**** DATA EXTRACTS

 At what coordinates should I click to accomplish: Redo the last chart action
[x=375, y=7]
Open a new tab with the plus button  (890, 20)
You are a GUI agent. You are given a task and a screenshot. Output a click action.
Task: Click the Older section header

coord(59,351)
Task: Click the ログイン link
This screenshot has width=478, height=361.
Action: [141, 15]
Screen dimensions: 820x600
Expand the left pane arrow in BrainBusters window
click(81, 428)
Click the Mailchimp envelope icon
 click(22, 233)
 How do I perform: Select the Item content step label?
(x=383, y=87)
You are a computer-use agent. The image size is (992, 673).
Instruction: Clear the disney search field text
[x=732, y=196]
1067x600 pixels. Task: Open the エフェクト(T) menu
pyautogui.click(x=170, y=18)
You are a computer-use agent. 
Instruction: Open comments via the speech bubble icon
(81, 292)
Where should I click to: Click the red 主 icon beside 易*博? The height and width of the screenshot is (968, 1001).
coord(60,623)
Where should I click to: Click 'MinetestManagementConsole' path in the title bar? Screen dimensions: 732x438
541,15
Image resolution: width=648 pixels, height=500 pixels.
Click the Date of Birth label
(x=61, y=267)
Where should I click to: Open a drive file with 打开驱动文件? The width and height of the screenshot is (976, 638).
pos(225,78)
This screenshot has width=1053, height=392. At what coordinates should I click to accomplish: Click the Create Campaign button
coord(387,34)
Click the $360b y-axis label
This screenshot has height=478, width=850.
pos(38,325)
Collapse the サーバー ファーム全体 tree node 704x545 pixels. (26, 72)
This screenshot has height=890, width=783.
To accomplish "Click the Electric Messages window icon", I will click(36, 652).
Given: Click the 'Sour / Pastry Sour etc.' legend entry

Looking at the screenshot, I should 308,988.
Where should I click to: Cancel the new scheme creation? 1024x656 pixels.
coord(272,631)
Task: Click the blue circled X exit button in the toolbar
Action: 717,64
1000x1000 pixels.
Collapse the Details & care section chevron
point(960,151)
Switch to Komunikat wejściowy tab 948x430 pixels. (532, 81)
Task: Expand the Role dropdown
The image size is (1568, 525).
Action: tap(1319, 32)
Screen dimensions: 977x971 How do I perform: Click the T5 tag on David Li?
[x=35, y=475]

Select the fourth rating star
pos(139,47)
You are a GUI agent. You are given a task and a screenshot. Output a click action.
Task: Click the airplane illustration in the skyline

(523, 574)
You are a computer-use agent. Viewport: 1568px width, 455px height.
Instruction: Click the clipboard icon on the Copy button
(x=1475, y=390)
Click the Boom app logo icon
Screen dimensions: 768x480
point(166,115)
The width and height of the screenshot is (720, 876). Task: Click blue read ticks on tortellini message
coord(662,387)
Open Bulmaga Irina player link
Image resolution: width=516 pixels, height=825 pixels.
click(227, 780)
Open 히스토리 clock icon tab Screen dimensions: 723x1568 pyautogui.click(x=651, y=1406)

********

**WORK TASK**
Only lines with the word "computer" are wanted. Find and copy them from the records above.

**ANSWER SPACE**
You are a computer-use agent. The image size is (992, 673).
You are a computer-use agent. 
You are a computer-use agent. Viewport: 1568px width, 455px height.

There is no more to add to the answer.